Le contact avec un défunt : ce qui se passe vraiment pendant une séance
Ni transe, ni voix d'outre-tombe, ni table qui bouge. Une séance ressemble beaucoup plus à une écoute attentive qu'à ce que le cinéma en a fait.
Il ne se passe rien de spectaculaire. Je m'installe, je pose ce que vous m'avez confié devant moi, et j'attends. Ce n'est pas une convocation : je ne fais venir personne. Je me rends disponible, et parfois quelque chose se présente.
Ce que je perçois n'a pas de son. C'est plus proche d'une pression, d'une direction, d'une insistance sur un point précis. Quand ça devient assez net pour se cristalliser en un mot, je le note.
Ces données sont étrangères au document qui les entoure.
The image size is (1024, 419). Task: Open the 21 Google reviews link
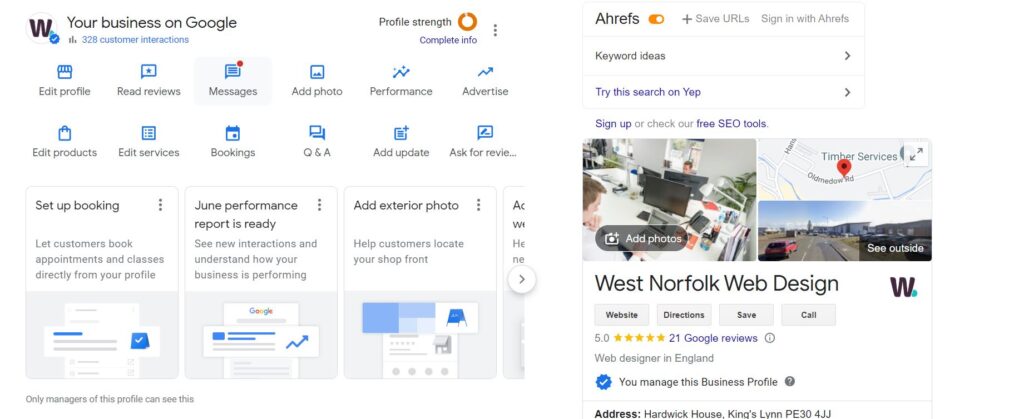[713, 338]
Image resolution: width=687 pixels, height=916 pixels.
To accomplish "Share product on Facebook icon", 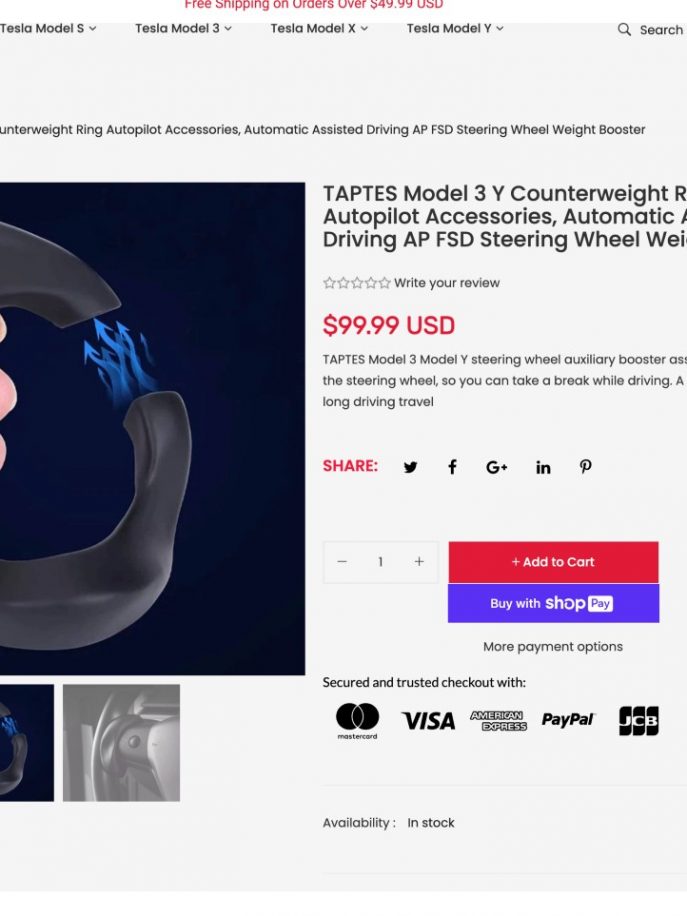I will point(452,467).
Quand ça ne vient pas, je le dis aussi — c'est plus rare, mais ça arrive, et je préfère le dire que d'inventer.
Une chose que les gens comprennent mal : la présence qui se manifeste n'est pas toujours celle qu'on attendait. On vient pour sa mère et c'est un grand-père qui prend la place. Je ne choisis pas. Je rapporte ce qui vient, y compris quand ça ne correspond pas à la commande.
Et il faut le dire clairement : le contact ne répare pas le deuil. Il déplace quelque chose, il apaise souvent, il donne une direction. Mais il ne remplace pas le temps, ni l'aide de quelqu'un dont c'est le métier quand la douleur reste installée.